Applying lessons from education reform to win the fight agains obesity
A recent article in the British Medical Journal reports that obesity costs the UK £2 billion in direct and indirect costs. 22% of the British population is thought to be obese, defined as a body mass index (BMI) of 30 or higher; some experts predict that this cost could rise to £45 billion by 2050. The problem of rising obesity, with its multifarious costs, has been described as intractable. These defeatist sentiments ignore the lessons of some of the great successes of social policy, and how seemingly intractable problems can melt away, when attacked with the right combination of zeal and creative new thinking. Consider the progress in state education over the past two decades, and particularly in the 13 years of the Labour government, after Tony Blair announced his three top priorities in the election campaign to be “education, education, education”.

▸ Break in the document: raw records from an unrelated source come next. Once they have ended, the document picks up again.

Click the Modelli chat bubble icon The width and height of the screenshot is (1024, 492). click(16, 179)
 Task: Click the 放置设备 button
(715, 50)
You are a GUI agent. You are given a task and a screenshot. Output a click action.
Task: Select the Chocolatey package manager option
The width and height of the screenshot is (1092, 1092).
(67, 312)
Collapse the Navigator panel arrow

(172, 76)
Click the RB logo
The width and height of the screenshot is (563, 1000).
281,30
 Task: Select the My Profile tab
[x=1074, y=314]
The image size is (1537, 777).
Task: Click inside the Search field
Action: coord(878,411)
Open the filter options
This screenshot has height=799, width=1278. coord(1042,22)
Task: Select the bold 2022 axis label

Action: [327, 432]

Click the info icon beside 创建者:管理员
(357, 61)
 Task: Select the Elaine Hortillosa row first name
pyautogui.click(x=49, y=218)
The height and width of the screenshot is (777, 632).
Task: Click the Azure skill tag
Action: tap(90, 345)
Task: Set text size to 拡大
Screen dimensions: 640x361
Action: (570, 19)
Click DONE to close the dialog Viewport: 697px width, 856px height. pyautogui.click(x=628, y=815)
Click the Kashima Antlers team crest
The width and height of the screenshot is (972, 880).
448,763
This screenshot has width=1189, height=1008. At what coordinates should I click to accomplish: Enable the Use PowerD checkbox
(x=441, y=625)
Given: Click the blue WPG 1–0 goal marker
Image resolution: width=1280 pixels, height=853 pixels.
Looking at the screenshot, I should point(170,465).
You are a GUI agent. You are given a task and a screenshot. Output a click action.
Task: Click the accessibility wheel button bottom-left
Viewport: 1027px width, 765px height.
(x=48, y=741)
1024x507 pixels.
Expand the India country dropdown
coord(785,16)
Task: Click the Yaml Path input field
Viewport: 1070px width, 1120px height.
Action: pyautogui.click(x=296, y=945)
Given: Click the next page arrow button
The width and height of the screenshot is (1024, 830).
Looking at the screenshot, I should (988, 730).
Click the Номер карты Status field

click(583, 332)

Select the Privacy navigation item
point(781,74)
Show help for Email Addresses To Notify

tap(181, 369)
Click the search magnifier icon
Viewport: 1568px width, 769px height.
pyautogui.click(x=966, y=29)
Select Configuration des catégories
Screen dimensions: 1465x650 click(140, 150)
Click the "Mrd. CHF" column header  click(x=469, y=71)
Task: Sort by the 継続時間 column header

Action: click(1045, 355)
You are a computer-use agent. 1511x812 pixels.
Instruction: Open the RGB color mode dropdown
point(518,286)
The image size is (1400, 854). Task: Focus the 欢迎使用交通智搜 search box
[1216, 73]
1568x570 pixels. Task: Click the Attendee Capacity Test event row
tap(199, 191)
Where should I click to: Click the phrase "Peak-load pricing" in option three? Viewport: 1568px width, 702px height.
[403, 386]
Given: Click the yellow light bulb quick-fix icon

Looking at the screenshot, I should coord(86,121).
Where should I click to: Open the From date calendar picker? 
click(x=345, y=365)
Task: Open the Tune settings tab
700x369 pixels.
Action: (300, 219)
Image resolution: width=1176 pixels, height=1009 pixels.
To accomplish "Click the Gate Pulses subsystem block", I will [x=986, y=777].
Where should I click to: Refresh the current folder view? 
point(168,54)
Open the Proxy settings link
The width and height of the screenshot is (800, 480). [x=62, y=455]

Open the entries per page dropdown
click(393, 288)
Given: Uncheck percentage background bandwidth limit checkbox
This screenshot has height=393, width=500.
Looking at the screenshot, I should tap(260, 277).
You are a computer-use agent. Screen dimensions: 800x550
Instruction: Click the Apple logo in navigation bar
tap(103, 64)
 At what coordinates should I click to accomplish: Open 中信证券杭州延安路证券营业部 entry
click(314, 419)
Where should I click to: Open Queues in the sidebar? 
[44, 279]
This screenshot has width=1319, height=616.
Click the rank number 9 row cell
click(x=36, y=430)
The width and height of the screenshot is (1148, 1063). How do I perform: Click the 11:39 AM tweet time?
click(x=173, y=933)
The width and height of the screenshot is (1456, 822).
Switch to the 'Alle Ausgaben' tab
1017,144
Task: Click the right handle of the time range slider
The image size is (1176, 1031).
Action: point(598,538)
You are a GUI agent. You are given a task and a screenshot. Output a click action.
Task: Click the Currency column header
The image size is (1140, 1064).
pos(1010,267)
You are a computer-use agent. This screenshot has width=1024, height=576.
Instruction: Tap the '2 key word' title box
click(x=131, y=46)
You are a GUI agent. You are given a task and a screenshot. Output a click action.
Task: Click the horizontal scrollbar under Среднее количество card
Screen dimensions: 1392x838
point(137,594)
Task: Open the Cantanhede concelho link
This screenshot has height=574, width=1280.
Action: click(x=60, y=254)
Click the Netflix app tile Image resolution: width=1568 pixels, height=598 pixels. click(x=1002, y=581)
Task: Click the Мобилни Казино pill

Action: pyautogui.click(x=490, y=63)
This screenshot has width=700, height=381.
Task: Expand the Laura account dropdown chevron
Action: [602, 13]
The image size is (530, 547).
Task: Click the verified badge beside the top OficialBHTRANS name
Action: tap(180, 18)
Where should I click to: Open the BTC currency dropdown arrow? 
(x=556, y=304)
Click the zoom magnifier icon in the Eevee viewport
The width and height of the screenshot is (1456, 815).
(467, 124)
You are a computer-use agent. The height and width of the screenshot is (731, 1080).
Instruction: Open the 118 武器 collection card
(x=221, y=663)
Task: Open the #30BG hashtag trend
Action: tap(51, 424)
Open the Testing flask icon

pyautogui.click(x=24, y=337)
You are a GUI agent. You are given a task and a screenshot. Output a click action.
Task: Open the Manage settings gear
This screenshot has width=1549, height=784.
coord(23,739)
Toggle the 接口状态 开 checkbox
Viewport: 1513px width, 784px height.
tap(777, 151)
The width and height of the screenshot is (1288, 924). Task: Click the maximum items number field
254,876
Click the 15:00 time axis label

Back in the 1980s, doomsayers were lamenting a collapse in UK secondary education, with the dissolution of the grammar schools. Today, A-level marks are the highest they have ever been, which must surely reflect a huge increase in British school children’s educational attainment. Education experts have expressed amazement at the educational progress over just the decade from 1997 to 2006: In 1997 only 87.2% of A-level (age 18) marks were passes, while by 2006 that had risen to a stunning 97.2%. The fraction of A grades (the highest possible) rose from 16% to 24%. Similar progress was recorded in the GCSE performance (age 16). The percentage of state school applicants admitted to Oxford rose in that time from less than half to 55%, which can only mean that these pupils are learning more, compared with their counterparts at expensive independent schools.
The key insight came from the Prime Minister’s Office for Post-Structuralist Policy Initiatives (PMOP-SPI, pronounced mop spy, the first P being silent), which recognised, in the words of director Pauline deVrouw, “Standards were created for man, not man for the standards. Therefore the Commons is lord over the standards.” This has been extended in the brilliant new Department of Health white paper “Health consequences of the standard kilogram”. “Obesity,” states the white paper’s forthright preamble, “has many causes, but ultimately it is a matter of centimetres and kilograms. The standard kilogram, although it was manufactured in London, is now kept in a vault in Paris, indifferent to the particular British mensuration needs.” The paper goes on to explain how just a 10% increase in the size of the kilogram — easily achievable with current technology, and barely even noticeable to the casual observer — would produce a 9% reduction in BMI, and thus reduce the number of obese Britons and the attendant costs by more than half. This approach is found to be vastly cheaper than the next most cost effective plan for reducing obesity, a complicated scheme which involves citizens exercising more and eating less junk. (What costs do accrue — mainly new scales — would be borne by the private sector, and would, in the present economic climate, be useful as an economic stimulus.)
For all that the French call their jealously guarded kilogram “Le Grand K“, the fact is that the kilogram is underweight. Not only has it failed to keep pace with the increasing demands that our population puts on the scale, it has apparently been shrinking even in absolute terms. According to one estimate, the French have managed to misplace 0.005% of Le Grand K (50 micrograms) in its first century. That may not sound like much, but a 0.005% reduction in the size of a kilogram leads inexorably to a 0.005% increase in BMI for the entire population. From this we may infer that there are about 3000 British adults who are currently obese, who would not be obese had the kilogram not diminished.*
Just as Britain’s leaders had the wisdom to withdraw from its fixed exchange rates in the 1990s, and to avoid the unworkable European monetary union, so we need politicians intrepid enough to withdraw from our archaic pessantory union with France. Like the European Central Bank, maintaining its hard-money policies which suit powerhouse Germany and impoverish weaker economies like Ireland and Greece, the myopic French small-kilogram policy, while perhaps acceptable to gallic lightweights, is having unacceptable consequences on this side of the Channel. How could we expect the same kilogram to suit a nation of snail-peckers and a nation of haggis-and-roast-beef-chompers? We are still calculating BMI with a kilogram that was milled in the era of top hats and whale-bone corsets. It’s time to repatriate the kilogram, and take control of the Britain’s weight problem, just as we have set British education on its unstoppable upward trajectory.